## BEGIN Selected extract
Another thing women have a tendency to do is to turn on themselves at times when things don’t quite go the right way with everything they need to do. However, we should all remember that in most cases we are doing our best and usually that we are doing a pretty damn good job too! No one is a superwoman 100% of the time.

We all face time pressures and even myself as an organising expert & academic life coach, I often say I’d just love another hour or two some days just to get something done. Unfortunately, though time is finite and this is not possible – what is possible though is to ensure we manage the time we do have as effectively as we can. It is also extremely important to ensure that we still manage to find time for the little things we enjoy even though our schedules can be hectic and personal time can become a rarity.

To assist with all the various ‘hats’ we wear it is crucial to be a good time manager which in turn then links very closely with our level of productivity.

Here are my 16 tips to assist busy women with managing time both professionally and personally and in turn increasing productivity:

1. Using the right diary/calendar that works for you, your business and/or your family – this could be either a hard copy diary, a whiteboard planner, a wall planner/calendar, an electronic diary or even one of the many Apps that are available these days. In order to manage time, one needs to be able to see time and I cannot emphasize enough the importance of using something to assist you.

By using a diary that all the family or team is across it will make it much easier to know what is on and when. It is important that when using a diary that you note everything in it and those other family/team members can also access and use it. There are pros and cons to using either a hard copy or electronic diary but the important thing to keep in mind is whatever you use is that it works for everyone it needs too!

2. Use to do lists – often as women we have many different things on the go at once and sometimes think we will be able to remember everything. Unfortunately, our minds can only take so much and it is much easier on us mentally if we don’t try and retain it all. It is much better to declutter your mind by keeping to do lists.

You might like to keep physical to do lists or have these electronically in a device or an App (there are many great Apps available today so check some out and find something that suits you). Useful to do lists include having different ones within – for instance you might like to consider breaking it down into daily, weekly and longer term projects.

3. Take the time to plan – this is really important and by doing this you are more likely to save yourself time in the long run. With a plan you know what you need to achieve and don’t waste time having to work out what it is you need to do all the time.

I usually suggest to my clients that a Sunday night is a good time to prepare for the week ahead and if you have a family then having a meeting (doesn’t need to be long) with partners and older children in particular to ensure all activities are covered for the week ahead. This way no one can complain they didn’t know either!

4. Set boundaries for family time and personal time – women are often guilty of trying to just get that one more thing done which encroaches on one’s family or personal time. It is however important to have times where you do switch off from work both physically and mentally for both you and your family.
## END Selected extract
## What you are asked to do
Write out, word for word, the section of the time-management tips starting with "2. Use to do" and going on through "longer term projects.".
## BEGIN Extracted data
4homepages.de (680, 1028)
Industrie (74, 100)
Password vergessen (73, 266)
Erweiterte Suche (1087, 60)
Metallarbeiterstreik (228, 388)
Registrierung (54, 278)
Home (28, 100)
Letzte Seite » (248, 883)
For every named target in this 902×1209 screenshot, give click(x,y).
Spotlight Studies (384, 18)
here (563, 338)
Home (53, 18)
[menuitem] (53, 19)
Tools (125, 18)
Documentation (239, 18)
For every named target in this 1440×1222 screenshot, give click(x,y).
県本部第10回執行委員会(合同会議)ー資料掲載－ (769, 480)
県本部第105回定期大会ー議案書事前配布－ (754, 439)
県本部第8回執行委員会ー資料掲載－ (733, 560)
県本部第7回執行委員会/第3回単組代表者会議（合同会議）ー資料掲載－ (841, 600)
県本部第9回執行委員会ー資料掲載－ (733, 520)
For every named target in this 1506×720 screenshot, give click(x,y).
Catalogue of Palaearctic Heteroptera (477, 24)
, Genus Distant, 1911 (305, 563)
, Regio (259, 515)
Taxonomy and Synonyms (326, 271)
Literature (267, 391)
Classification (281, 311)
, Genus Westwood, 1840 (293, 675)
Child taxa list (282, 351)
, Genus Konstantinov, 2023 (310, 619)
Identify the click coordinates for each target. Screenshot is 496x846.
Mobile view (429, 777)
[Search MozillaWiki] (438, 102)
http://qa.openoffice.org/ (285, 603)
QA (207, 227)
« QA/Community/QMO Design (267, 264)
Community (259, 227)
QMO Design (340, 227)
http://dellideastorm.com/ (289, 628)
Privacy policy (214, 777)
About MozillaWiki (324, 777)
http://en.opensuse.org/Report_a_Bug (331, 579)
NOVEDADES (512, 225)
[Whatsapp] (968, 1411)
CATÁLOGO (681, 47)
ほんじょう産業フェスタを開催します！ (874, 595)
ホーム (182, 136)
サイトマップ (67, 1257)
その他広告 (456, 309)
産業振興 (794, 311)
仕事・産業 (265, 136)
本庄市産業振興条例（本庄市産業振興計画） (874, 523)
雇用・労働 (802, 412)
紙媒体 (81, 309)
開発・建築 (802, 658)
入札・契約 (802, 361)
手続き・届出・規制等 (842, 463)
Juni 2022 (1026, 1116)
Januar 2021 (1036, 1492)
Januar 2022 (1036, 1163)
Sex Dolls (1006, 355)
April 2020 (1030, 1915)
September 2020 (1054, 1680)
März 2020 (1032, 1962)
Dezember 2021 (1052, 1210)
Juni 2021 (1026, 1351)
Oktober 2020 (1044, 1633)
## END Extracted data
## Reply to the exercise
2. Use to do lists – often as women we have many different things on the go at once and sometimes think we will be able to remember everything. Unfortunately, our minds can only take so much and it is much easier on us mentally if we don’t try and retain it all. It is much better to declutter your mind by keeping to do lists.

You might like to keep physical to do lists or have these electronically in a device or an App (there are many great Apps available today so check some out and find something that suits you). Useful to do lists include having different ones within – for instance you might like to consider breaking it down into daily, weekly and longer term projects.